**WHAT YOU WILL DO**
Reproduce, character for character, the stretch of the records from the line containing "751x592 pixels. How" through the line containing "click(1696, 81)", including both of those lines.

**SUPPLIED ENTRIES**
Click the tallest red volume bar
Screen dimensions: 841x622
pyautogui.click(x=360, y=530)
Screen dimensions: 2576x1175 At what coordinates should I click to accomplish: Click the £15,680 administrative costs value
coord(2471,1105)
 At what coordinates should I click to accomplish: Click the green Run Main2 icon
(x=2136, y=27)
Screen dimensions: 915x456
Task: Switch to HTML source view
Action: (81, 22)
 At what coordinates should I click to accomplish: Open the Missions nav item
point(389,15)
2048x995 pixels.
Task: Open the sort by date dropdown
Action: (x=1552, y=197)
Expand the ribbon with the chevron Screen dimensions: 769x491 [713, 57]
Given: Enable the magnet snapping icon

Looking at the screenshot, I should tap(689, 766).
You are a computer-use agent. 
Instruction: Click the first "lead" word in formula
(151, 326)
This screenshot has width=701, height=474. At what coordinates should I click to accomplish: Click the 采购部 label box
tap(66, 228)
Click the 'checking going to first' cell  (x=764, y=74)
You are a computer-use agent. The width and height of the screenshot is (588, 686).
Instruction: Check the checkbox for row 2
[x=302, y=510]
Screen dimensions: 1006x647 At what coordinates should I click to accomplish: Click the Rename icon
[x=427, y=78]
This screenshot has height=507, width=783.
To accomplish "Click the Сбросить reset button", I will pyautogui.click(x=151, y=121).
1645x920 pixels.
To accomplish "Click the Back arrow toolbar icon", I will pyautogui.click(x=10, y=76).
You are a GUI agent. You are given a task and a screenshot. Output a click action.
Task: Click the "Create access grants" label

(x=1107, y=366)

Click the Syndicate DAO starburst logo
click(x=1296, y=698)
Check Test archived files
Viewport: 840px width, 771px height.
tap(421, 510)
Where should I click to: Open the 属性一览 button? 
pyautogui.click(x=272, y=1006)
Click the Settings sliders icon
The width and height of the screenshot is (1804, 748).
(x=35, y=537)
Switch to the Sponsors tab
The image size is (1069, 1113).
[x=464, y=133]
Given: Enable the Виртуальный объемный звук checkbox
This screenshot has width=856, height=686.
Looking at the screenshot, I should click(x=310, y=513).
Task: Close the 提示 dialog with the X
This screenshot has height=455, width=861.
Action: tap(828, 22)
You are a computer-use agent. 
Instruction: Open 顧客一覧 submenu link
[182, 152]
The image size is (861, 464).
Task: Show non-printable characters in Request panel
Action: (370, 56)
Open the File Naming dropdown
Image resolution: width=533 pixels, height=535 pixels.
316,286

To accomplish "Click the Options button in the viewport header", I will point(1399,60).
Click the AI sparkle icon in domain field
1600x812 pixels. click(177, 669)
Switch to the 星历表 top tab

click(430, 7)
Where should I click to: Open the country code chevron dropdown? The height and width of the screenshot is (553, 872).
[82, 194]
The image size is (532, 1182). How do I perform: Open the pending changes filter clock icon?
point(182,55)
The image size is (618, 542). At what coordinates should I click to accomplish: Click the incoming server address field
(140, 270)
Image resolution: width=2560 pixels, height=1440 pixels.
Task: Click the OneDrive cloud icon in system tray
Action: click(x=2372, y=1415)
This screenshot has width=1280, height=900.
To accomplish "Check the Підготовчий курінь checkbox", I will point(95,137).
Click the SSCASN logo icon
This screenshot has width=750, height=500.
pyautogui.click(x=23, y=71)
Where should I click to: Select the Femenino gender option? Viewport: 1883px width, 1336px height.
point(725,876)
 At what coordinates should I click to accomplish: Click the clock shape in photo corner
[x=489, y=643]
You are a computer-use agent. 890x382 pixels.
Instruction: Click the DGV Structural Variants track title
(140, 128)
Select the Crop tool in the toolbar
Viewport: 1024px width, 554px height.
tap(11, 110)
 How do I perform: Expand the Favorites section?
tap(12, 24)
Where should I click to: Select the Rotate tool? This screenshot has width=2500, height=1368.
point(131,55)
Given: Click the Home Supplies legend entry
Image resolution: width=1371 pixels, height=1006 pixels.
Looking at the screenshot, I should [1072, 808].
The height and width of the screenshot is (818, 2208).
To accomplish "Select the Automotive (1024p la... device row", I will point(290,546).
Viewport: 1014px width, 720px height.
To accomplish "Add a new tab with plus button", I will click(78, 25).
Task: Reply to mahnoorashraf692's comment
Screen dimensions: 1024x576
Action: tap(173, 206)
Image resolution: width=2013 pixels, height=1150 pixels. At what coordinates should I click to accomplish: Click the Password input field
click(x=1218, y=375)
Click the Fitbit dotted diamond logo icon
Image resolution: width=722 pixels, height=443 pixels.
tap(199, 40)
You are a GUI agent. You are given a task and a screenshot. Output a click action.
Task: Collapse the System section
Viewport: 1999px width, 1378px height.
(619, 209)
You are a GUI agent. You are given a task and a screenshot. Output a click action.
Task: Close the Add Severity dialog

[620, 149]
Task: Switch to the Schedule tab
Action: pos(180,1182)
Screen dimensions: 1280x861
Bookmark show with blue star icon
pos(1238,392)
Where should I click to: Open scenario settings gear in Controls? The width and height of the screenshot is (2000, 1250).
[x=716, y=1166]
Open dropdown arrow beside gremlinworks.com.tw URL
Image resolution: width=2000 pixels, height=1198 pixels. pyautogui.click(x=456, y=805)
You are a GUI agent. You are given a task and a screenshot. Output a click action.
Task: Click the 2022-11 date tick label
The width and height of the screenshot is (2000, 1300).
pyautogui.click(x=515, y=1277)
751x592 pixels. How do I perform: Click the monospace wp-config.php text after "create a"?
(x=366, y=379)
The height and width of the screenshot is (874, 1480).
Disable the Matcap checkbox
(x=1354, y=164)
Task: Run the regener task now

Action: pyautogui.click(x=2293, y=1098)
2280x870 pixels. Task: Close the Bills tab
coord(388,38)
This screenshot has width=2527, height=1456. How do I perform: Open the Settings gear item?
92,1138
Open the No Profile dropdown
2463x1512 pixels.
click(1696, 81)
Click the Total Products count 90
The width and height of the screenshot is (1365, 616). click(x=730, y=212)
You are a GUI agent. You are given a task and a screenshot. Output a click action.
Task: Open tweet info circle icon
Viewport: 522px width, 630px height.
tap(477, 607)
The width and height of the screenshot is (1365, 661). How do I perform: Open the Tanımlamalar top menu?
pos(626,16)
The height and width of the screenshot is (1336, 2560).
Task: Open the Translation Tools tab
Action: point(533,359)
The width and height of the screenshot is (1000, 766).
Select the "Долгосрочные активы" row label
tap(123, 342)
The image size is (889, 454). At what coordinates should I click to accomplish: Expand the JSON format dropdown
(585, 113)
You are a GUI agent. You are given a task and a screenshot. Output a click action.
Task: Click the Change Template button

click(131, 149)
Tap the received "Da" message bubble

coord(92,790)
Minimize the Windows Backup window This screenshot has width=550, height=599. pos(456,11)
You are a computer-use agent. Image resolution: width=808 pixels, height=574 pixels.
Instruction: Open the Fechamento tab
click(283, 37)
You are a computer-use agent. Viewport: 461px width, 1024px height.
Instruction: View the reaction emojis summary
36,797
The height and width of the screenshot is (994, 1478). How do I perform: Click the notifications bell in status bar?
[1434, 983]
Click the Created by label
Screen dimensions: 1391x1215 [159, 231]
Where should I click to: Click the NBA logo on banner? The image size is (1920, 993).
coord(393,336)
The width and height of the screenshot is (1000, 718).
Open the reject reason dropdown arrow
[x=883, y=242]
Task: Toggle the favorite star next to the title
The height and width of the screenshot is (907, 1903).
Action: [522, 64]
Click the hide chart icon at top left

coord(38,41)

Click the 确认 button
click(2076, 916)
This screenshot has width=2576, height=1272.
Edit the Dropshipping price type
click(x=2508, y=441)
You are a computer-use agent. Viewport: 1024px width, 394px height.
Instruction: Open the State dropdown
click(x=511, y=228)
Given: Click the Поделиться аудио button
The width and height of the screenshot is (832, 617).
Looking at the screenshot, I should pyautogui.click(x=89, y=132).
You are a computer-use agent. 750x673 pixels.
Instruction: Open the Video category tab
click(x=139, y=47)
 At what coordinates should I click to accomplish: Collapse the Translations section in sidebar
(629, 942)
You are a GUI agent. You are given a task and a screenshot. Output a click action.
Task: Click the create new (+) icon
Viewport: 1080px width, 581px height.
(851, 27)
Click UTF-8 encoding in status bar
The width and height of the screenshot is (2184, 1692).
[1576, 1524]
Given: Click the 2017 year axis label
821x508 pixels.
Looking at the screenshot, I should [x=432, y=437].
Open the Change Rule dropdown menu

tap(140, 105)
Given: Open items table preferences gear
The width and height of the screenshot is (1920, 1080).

**RIGHT ANSWER**
751x592 pixels. How do I perform: Click the monospace wp-config.php text after "create a"?
(x=366, y=379)
The height and width of the screenshot is (874, 1480).
Disable the Matcap checkbox
(x=1354, y=164)
Task: Run the regener task now

Action: pyautogui.click(x=2293, y=1098)
2280x870 pixels. Task: Close the Bills tab
coord(388,38)
This screenshot has width=2527, height=1456. How do I perform: Open the Settings gear item?
92,1138
Open the No Profile dropdown
2463x1512 pixels.
click(1696, 81)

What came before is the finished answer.